- _WHAT YOU WILL DO_
Every line of the data that contains the string "Task" must be copied.

- _RECORDS TO PROCESS_
★ ★ ★ ★ ★

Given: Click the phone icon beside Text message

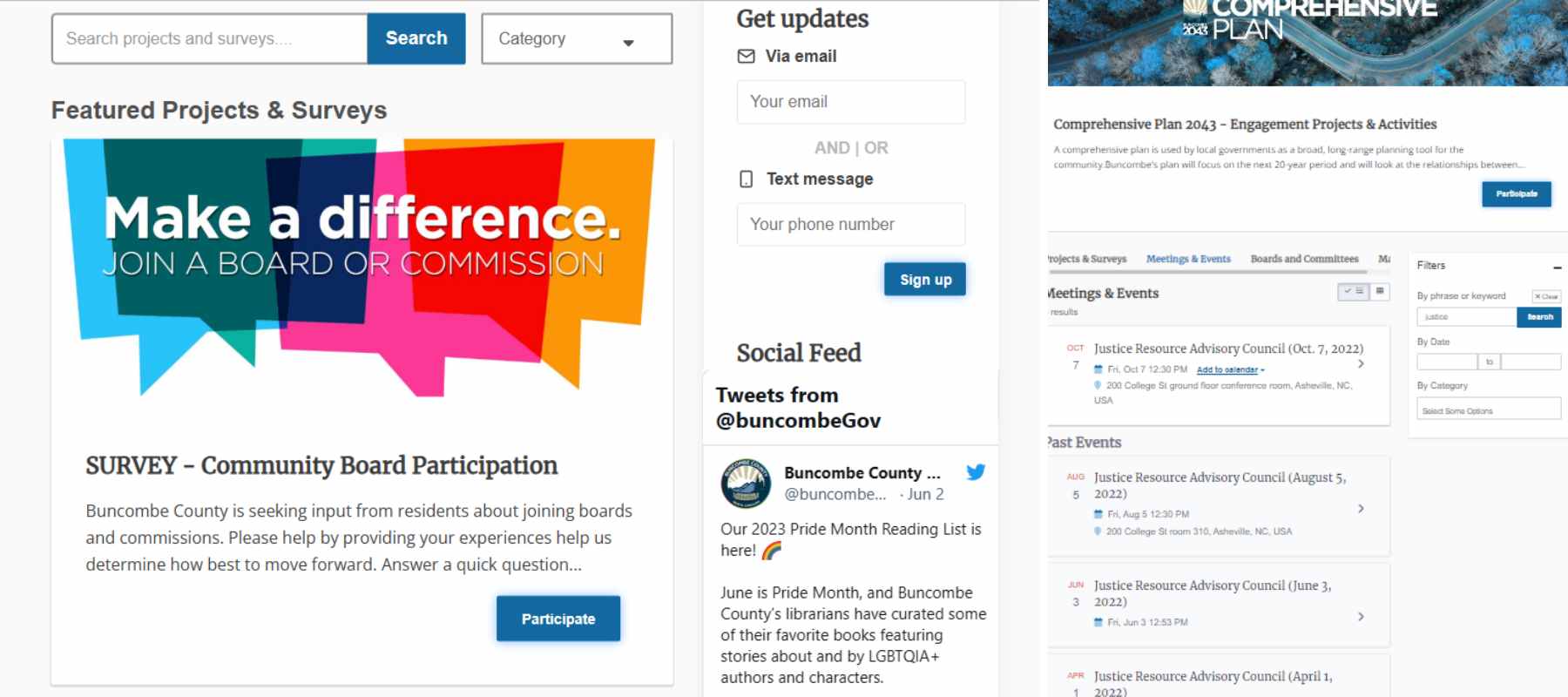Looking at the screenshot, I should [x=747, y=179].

★ ★ ★ ★ ★

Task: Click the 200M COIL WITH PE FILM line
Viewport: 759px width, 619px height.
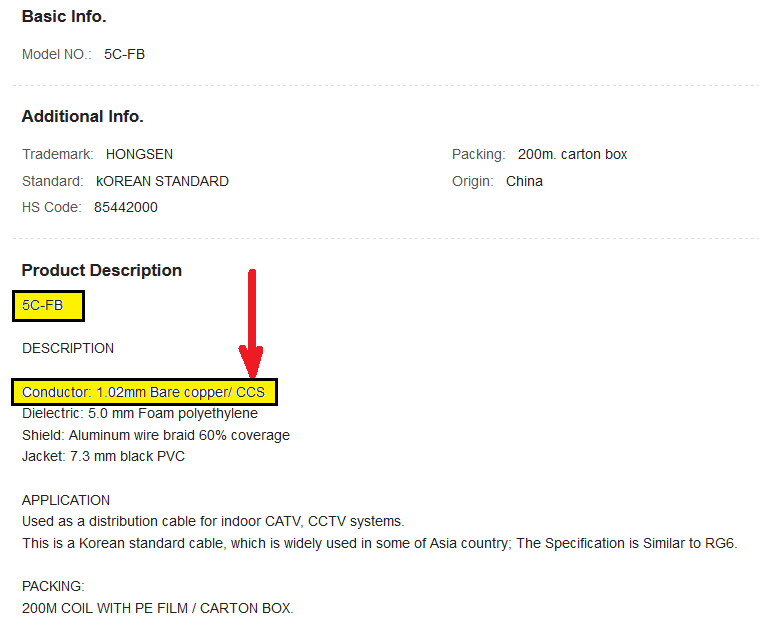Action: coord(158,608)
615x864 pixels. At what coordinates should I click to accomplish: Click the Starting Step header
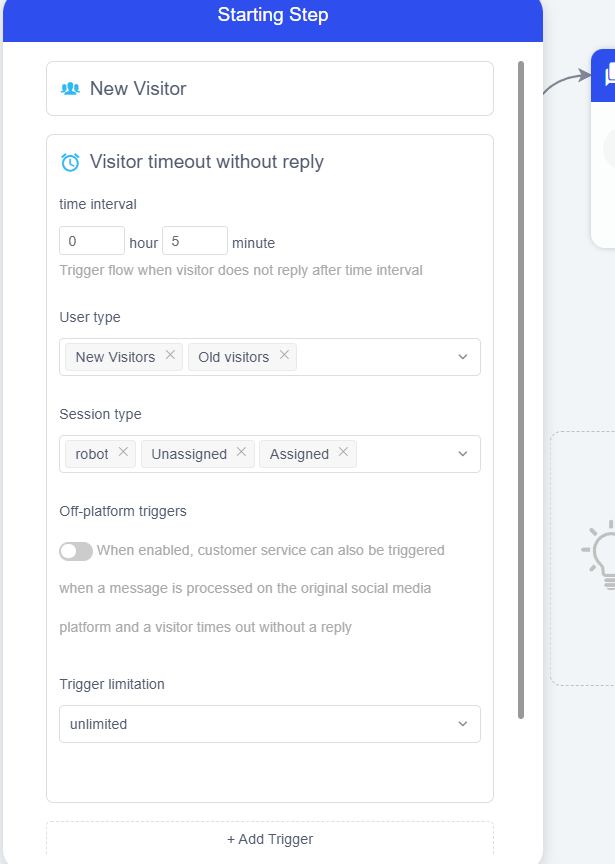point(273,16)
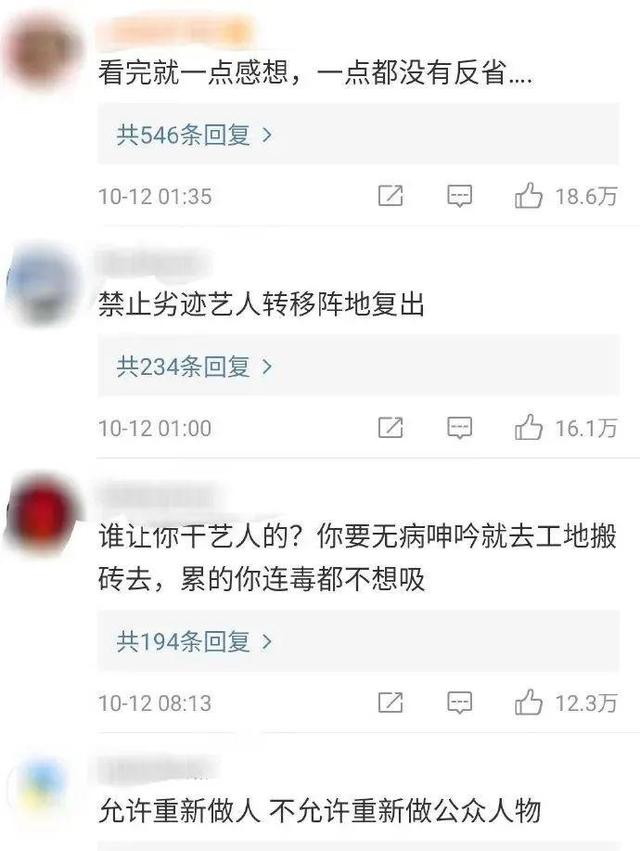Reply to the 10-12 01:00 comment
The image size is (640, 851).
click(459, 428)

★ ★ ★ ★ ★

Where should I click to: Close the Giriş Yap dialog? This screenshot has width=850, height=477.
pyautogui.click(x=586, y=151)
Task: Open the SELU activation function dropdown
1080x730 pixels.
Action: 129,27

★ ★ ★ ★ ★

- _EXERCISE RESPONSE_
Task: Click the 200M COIL WITH PE FILM line
Task: Open the SELU activation function dropdown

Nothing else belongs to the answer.